**WHAT THIS TASK INVOLVES:** Below is a set of records; restate each one word for word.

**DATA TO PROCESS:**
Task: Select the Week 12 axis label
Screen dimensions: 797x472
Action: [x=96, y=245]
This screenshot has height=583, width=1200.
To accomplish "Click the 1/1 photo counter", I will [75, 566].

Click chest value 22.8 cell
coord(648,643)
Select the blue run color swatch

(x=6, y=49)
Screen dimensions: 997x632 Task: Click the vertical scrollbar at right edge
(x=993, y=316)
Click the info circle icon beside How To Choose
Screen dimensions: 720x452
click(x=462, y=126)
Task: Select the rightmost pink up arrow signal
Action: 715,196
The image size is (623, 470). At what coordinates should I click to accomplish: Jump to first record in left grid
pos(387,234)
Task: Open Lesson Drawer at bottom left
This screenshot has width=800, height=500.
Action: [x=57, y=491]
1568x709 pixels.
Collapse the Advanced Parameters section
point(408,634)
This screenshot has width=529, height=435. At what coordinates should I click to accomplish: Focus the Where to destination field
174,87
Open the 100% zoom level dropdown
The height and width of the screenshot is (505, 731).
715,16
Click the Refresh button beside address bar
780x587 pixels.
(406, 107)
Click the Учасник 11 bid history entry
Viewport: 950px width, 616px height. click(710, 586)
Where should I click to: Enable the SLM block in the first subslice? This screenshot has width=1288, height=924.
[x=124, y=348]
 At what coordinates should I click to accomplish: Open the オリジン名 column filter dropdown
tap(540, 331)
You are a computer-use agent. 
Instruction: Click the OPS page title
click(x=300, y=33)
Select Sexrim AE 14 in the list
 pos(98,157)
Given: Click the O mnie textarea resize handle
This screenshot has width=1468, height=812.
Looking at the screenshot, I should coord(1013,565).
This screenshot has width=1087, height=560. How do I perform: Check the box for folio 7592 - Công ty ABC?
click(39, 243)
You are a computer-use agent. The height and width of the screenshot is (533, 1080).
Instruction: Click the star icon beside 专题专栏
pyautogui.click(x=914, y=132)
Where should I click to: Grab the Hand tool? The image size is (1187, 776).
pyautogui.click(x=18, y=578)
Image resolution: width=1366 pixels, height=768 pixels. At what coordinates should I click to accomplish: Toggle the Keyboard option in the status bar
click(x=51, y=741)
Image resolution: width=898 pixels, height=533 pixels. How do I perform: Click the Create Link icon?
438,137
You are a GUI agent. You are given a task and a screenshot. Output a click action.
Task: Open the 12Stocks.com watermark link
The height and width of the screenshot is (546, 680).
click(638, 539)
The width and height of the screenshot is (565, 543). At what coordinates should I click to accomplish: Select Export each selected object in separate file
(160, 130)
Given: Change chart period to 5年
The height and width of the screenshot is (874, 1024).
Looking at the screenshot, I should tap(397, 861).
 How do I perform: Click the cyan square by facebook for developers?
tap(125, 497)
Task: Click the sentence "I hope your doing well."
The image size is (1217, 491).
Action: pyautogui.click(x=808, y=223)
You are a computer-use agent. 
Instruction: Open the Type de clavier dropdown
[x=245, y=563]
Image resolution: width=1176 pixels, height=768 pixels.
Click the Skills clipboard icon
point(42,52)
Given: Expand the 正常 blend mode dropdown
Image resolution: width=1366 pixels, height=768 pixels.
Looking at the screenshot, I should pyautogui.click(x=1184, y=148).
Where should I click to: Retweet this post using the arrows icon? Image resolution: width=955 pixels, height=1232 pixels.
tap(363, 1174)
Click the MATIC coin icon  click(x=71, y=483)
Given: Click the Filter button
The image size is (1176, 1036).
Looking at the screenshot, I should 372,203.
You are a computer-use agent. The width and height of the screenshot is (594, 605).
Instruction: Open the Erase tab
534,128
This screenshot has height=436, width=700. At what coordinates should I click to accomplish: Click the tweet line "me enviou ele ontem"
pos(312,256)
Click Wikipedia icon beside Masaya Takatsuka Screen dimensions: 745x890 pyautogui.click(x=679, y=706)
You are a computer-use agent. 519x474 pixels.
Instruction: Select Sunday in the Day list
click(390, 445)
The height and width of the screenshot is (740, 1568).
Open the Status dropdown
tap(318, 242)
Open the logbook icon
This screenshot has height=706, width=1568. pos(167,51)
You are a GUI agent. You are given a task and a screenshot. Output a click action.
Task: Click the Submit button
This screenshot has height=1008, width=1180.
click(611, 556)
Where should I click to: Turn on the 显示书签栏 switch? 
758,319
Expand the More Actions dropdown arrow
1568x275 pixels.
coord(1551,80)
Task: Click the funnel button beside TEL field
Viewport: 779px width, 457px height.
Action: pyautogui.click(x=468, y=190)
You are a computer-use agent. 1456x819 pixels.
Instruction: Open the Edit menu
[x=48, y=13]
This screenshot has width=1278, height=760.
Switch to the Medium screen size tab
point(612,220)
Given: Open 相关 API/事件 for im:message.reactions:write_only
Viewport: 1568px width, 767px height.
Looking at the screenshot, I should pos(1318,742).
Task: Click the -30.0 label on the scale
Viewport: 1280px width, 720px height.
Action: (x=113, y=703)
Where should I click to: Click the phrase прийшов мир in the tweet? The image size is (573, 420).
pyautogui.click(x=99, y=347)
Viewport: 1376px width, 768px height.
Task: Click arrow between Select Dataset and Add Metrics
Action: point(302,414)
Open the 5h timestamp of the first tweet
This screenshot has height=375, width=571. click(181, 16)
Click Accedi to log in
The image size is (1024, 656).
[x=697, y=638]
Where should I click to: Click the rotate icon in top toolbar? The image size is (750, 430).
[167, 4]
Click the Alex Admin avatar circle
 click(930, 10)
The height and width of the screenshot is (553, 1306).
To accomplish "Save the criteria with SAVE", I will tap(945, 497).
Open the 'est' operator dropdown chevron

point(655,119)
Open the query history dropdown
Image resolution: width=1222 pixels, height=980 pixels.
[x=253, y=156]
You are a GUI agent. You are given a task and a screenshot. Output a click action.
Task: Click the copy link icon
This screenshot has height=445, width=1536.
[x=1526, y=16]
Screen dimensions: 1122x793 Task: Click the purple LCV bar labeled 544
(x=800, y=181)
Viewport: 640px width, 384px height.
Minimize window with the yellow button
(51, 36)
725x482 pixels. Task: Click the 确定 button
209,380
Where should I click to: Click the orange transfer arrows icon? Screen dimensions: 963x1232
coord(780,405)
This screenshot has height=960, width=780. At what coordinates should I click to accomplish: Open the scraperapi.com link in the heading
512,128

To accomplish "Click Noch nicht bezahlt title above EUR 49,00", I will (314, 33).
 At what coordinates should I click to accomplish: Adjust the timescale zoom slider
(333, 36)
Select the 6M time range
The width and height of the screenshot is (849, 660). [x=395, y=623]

**RESULT OF THIS TASK:**
Task: Select the Week 12 axis label
Screen dimensions: 797x472
Action: [x=96, y=245]
This screenshot has height=583, width=1200.
To accomplish "Click the 1/1 photo counter", I will [75, 566].

Click chest value 22.8 cell
coord(648,643)
Select the blue run color swatch

(x=6, y=49)
Screen dimensions: 997x632 Task: Click the vertical scrollbar at right edge
(x=993, y=316)
Click the info circle icon beside How To Choose
Screen dimensions: 720x452
click(x=462, y=126)
Task: Select the rightmost pink up arrow signal
Action: 715,196
The image size is (623, 470). At what coordinates should I click to accomplish: Jump to first record in left grid
pos(387,234)
Task: Open Lesson Drawer at bottom left
This screenshot has width=800, height=500.
Action: [x=57, y=491]
1568x709 pixels.
Collapse the Advanced Parameters section
point(408,634)
This screenshot has width=529, height=435. At what coordinates should I click to accomplish: Focus the Where to destination field
174,87
Open the 100% zoom level dropdown
The height and width of the screenshot is (505, 731).
715,16
Click the Refresh button beside address bar
780x587 pixels.
(406, 107)
Click the Учасник 11 bid history entry
Viewport: 950px width, 616px height. click(710, 586)
Where should I click to: Enable the SLM block in the first subslice? This screenshot has width=1288, height=924.
[x=124, y=348]
 At what coordinates should I click to accomplish: Open the オリジン名 column filter dropdown
tap(540, 331)
You are a computer-use agent. 
Instruction: Click the OPS page title
click(x=300, y=33)
Select Sexrim AE 14 in the list
 pos(98,157)
Given: Click the O mnie textarea resize handle
This screenshot has width=1468, height=812.
Looking at the screenshot, I should coord(1013,565).
This screenshot has width=1087, height=560. How do I perform: Check the box for folio 7592 - Công ty ABC?
click(39, 243)
You are a computer-use agent. The height and width of the screenshot is (533, 1080).
Instruction: Click the star icon beside 专题专栏
pyautogui.click(x=914, y=132)
Where should I click to: Grab the Hand tool? The image size is (1187, 776).
pyautogui.click(x=18, y=578)
Image resolution: width=1366 pixels, height=768 pixels. At what coordinates should I click to accomplish: Toggle the Keyboard option in the status bar
click(x=51, y=741)
Image resolution: width=898 pixels, height=533 pixels. How do I perform: Click the Create Link icon?
438,137
You are a GUI agent. You are given a task and a screenshot. Output a click action.
Task: Open the 12Stocks.com watermark link
The height and width of the screenshot is (546, 680).
click(638, 539)
The width and height of the screenshot is (565, 543). At what coordinates should I click to accomplish: Select Export each selected object in separate file
(160, 130)
Given: Change chart period to 5年
The height and width of the screenshot is (874, 1024).
Looking at the screenshot, I should tap(397, 861).
 How do I perform: Click the cyan square by facebook for developers?
tap(125, 497)
Task: Click the sentence "I hope your doing well."
The image size is (1217, 491).
Action: pyautogui.click(x=808, y=223)
You are a computer-use agent. 
Instruction: Open the Type de clavier dropdown
[x=245, y=563]
Image resolution: width=1176 pixels, height=768 pixels.
Click the Skills clipboard icon
point(42,52)
Given: Expand the 正常 blend mode dropdown
Image resolution: width=1366 pixels, height=768 pixels.
Looking at the screenshot, I should pyautogui.click(x=1184, y=148).
Where should I click to: Retweet this post using the arrows icon? Image resolution: width=955 pixels, height=1232 pixels.
tap(363, 1174)
Click the MATIC coin icon  click(x=71, y=483)
Given: Click the Filter button
The image size is (1176, 1036).
Looking at the screenshot, I should 372,203.
You are a computer-use agent. The width and height of the screenshot is (594, 605).
Instruction: Open the Erase tab
534,128
This screenshot has height=436, width=700. At what coordinates should I click to accomplish: Click the tweet line "me enviou ele ontem"
pos(312,256)
Click Wikipedia icon beside Masaya Takatsuka Screen dimensions: 745x890 pyautogui.click(x=679, y=706)
You are a computer-use agent. 519x474 pixels.
Instruction: Select Sunday in the Day list
click(390, 445)
The height and width of the screenshot is (740, 1568).
Open the Status dropdown
tap(318, 242)
Open the logbook icon
This screenshot has height=706, width=1568. pos(167,51)
You are a GUI agent. You are given a task and a screenshot. Output a click action.
Task: Click the Submit button
This screenshot has height=1008, width=1180.
click(611, 556)
Where should I click to: Turn on the 显示书签栏 switch? 
758,319
Expand the More Actions dropdown arrow
1568x275 pixels.
coord(1551,80)
Task: Click the funnel button beside TEL field
Viewport: 779px width, 457px height.
Action: pyautogui.click(x=468, y=190)
You are a computer-use agent. 1456x819 pixels.
Instruction: Open the Edit menu
[x=48, y=13]
This screenshot has width=1278, height=760.
Switch to the Medium screen size tab
point(612,220)
Given: Open 相关 API/事件 for im:message.reactions:write_only
Viewport: 1568px width, 767px height.
Looking at the screenshot, I should pos(1318,742).
Task: Click the -30.0 label on the scale
Viewport: 1280px width, 720px height.
Action: (x=113, y=703)
Where should I click to: Click the phrase прийшов мир in the tweet? The image size is (573, 420).
pyautogui.click(x=99, y=347)
Viewport: 1376px width, 768px height.
Task: Click arrow between Select Dataset and Add Metrics
Action: point(302,414)
Open the 5h timestamp of the first tweet
This screenshot has height=375, width=571. click(181, 16)
Click Accedi to log in
The image size is (1024, 656).
[x=697, y=638]
Where should I click to: Click the rotate icon in top toolbar? The image size is (750, 430).
[167, 4]
Click the Alex Admin avatar circle
 click(930, 10)
The height and width of the screenshot is (553, 1306).
To accomplish "Save the criteria with SAVE", I will tap(945, 497).
Open the 'est' operator dropdown chevron

point(655,119)
Open the query history dropdown
Image resolution: width=1222 pixels, height=980 pixels.
[x=253, y=156]
You are a GUI agent. You are given a task and a screenshot. Output a click action.
Task: Click the copy link icon
This screenshot has height=445, width=1536.
[x=1526, y=16]
Screen dimensions: 1122x793 Task: Click the purple LCV bar labeled 544
(x=800, y=181)
Viewport: 640px width, 384px height.
Minimize window with the yellow button
(51, 36)
725x482 pixels. Task: Click the 确定 button
209,380
Where should I click to: Click the orange transfer arrows icon? Screen dimensions: 963x1232
coord(780,405)
This screenshot has height=960, width=780. At what coordinates should I click to accomplish: Open the scraperapi.com link in the heading
512,128

To accomplish "Click Noch nicht bezahlt title above EUR 49,00", I will (314, 33).
 At what coordinates should I click to accomplish: Adjust the timescale zoom slider
(333, 36)
Select the 6M time range
The width and height of the screenshot is (849, 660). [x=395, y=623]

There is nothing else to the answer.